# LL grammar

The C grammar[1] is not LL(1): The bottom part shows a parser that has digested the tokens "int v ;main(){" and is about choose a rule to derive the nonterminal "Stmt". Looking only at the first lookahead token "v", it cannot decide which of both alternatives for "Stmt" to choose, since two input continuations are possible. They can be discriminated by peeking at the second lookahead token (yellow background).

In formal language theory, an LL grammar is a context-free grammar that can be parsed by an LL parser, which parses the input from Left to right, and constructs a Leftmost derivation of the sentence (hence LL, compared with LR parser that constructs a rightmost derivation). A language that has an LL grammar is known as an LL language. These form subsets of deterministic context-free grammars (DCFGs) and deterministic context-free languages (DCFLs), respectively. One says that a given grammar or language "is an LL grammar/language" or simply "is LL" to indicate that it is in this class.

LL parsers are table-based parsers, similar to LR parsers. LL grammars can alternatively be characterized as precisely those that can be parsed by a predictive parser – a recursive descent parser without backtracking – and these can be readily written by hand. This article is about the formal properties of LL grammars; for parsing, see LL parser or recursive descent parser.

## Formal definition

Given a natural number ${\displaystyle k\geq 0}$, a context-free grammar ${\displaystyle G=(V,\Sigma ,R,S)}$ is an LL(k) grammar if

• for each terminal symbol string ${\displaystyle w\in \Sigma ^{*}}$ of length up to ${\displaystyle k}$ symbols,
• for each nonterminal symbol ${\displaystyle A\in V}$, and
• for each terminal symbol string ${\displaystyle w_{1}\in \Sigma ^{*}}$,

there is at most one production rule ${\displaystyle r\in R}$ such that for some terminal symbol strings ${\displaystyle w_{2},w_{3}\in \Sigma ^{*}}$,

• the string ${\displaystyle w_{1}Aw_{3}}$ can be derived from the start symbol ${\displaystyle S}$,
• ${\displaystyle w_{2}}$ can be derived from ${\displaystyle A}$ after first applying rule ${\displaystyle r}$, and
• the first ${\displaystyle k}$ symbols of ${\displaystyle w}$ and of ${\displaystyle w_{2}w_{3}}$ agree.[2]

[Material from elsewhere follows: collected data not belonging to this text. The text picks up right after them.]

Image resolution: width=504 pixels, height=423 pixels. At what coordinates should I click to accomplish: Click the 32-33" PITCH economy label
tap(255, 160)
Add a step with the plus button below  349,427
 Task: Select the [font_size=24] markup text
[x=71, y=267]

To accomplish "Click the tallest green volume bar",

Informally, when a parser has derived ${\displaystyle w_{1}Aw_{3}}$, with ${\displaystyle A}$ its leftmost nonterminal and ${\displaystyle w_{1}}$ already consumed from the input, then by looking at that ${\displaystyle w_{1}}$ and peeking at the next ${\displaystyle k}$ symbols ${\displaystyle w}$ of the current input, the parser can identify with certainty the production rule ${\displaystyle r}$ for ${\displaystyle A}$.

When rule identification is possible even without considering the past input ${\displaystyle w_{1}}$, then the grammar is called a strong LL(k) grammar.[3] In the formal definition of a strong LL(k) grammar, the universal quantifier for ${\displaystyle w_{1}}$ is omitted, and ${\displaystyle w_{1}}$ is added to the "for some" quantifier for ${\displaystyle w_{2},w_{3}}$. For every LL(k) grammar, a structurally equivalent strong LL(k) grammar can be constructed.[4]

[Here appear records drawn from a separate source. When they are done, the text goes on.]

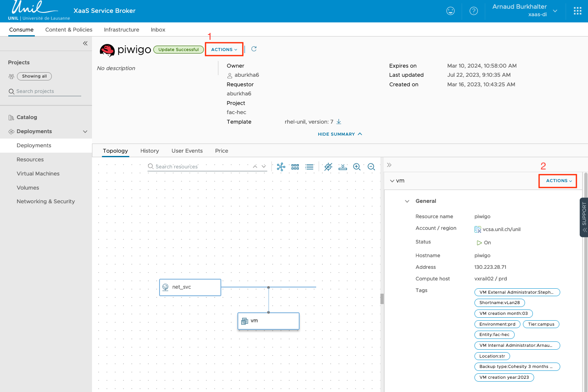The image size is (588, 392).
Task: Collapse the vm details side panel
Action: pyautogui.click(x=389, y=165)
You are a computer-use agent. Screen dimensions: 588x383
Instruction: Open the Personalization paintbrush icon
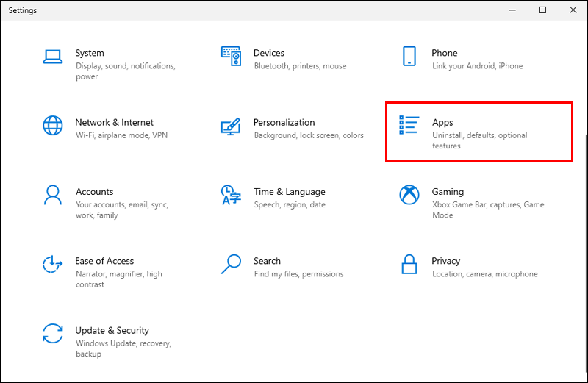231,126
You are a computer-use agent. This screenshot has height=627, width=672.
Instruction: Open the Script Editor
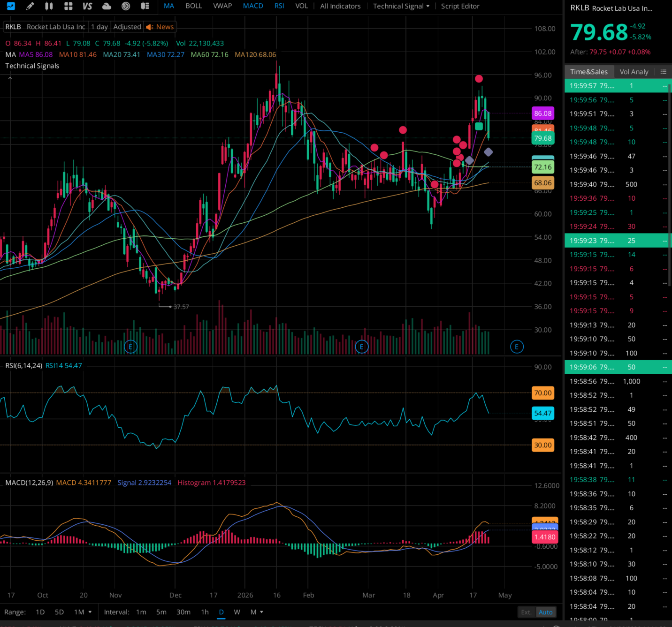pos(460,6)
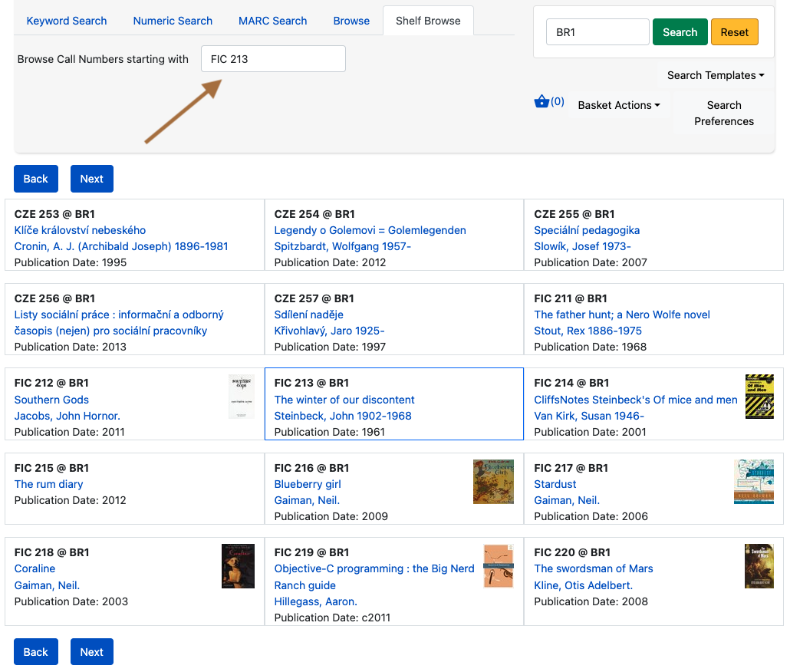Click the Objective-C programming book cover
Image resolution: width=790 pixels, height=672 pixels.
point(499,566)
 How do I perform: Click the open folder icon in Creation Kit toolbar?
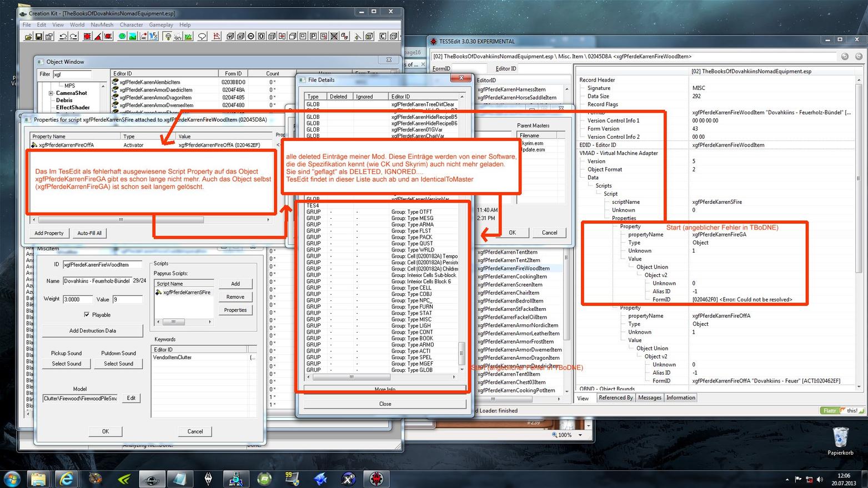click(x=28, y=37)
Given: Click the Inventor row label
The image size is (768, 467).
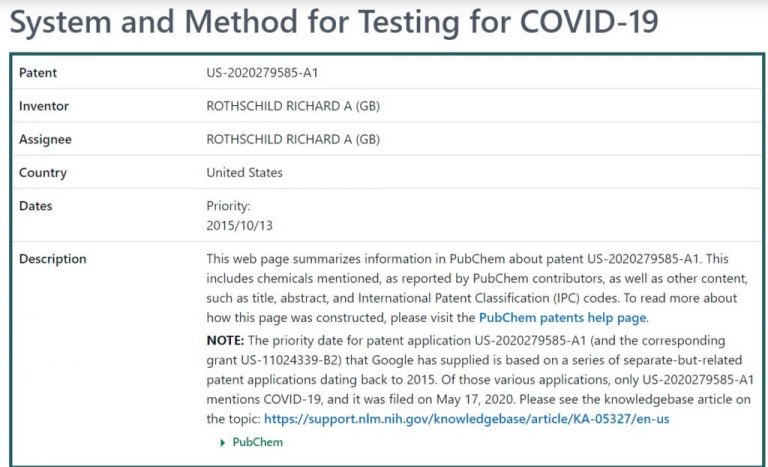Looking at the screenshot, I should [44, 106].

An alternative, but equivalent, formal definition is the following: ${\displaystyle G=(V,\Sigma ,R,S)}$ is an LL(k) grammar if, for arbitrary derivations

${\displaystyle {\begin{array}{ccccccc}S&\Rightarrow ^{L}&w_{1}A\chi &\Rightarrow &w_{1}\nu \chi &\Rightarrow ^{*}&w_{1}w_{2}w_{3}\\S&\Rightarrow ^{L}&w_{1}A\chi &\Rightarrow &w_{1}\omega \chi &\Rightarrow ^{*}&w_{1}w'_{2}w'_{3},\\\end{array}}}$

when the first ${\displaystyle k}$ symbols of ${\displaystyle w_{2}w_{3}}$ agree with those of ${\displaystyle w'_{2}w'_{3}}$, then ${\displaystyle \nu =\omega }$.[5][6]

## Relation to other grammar classes

Allowing ε-rules increases the expressive power of a grammar: For every ε-free LL(k+1) grammar, there exists a LL(k) grammar with ε-rules that generates the same language.[7] Commonly, ε-free LL(k) grammars are used for LL(k) parsers.

The class of LL(k) languages forms a strictly increasing sequence of sets: LL(0) ⊊ LL(1) ⊊ LL(2) ⊊ ….[8] Since these are all DCFLs, a corollary is that for any fixed k, there are DCFLs that cannot be recognized by an LL(k) parser.

A generalization, called an LL(*) parser, is not restricted to a finite number k of tokens of lookahead, but can make parsing decisions by recognizing whether the following tokens belong to a regular language (for example by use of a Deterministic Finite Automaton). Accordingly there are the set of LL(*) grammars and the set of LL(*) languages.[9] It appears to be yet unclear where the latter set is located in the Chomsky hierarchy.

Every LL(k) grammar is also a LR(k) grammar. It is also decidable if a given LR(k) grammar is also an LL(m) grammar for some m.[10] An ε-free LL(1) grammar is also an SLR(1) grammar. An LL(1) grammar with symbols that have both empty and non-empty derivations is also an LALR(1) grammar. An LL(1) grammar with symbols that have only the empty derivation may or may not be LALR(1).[11]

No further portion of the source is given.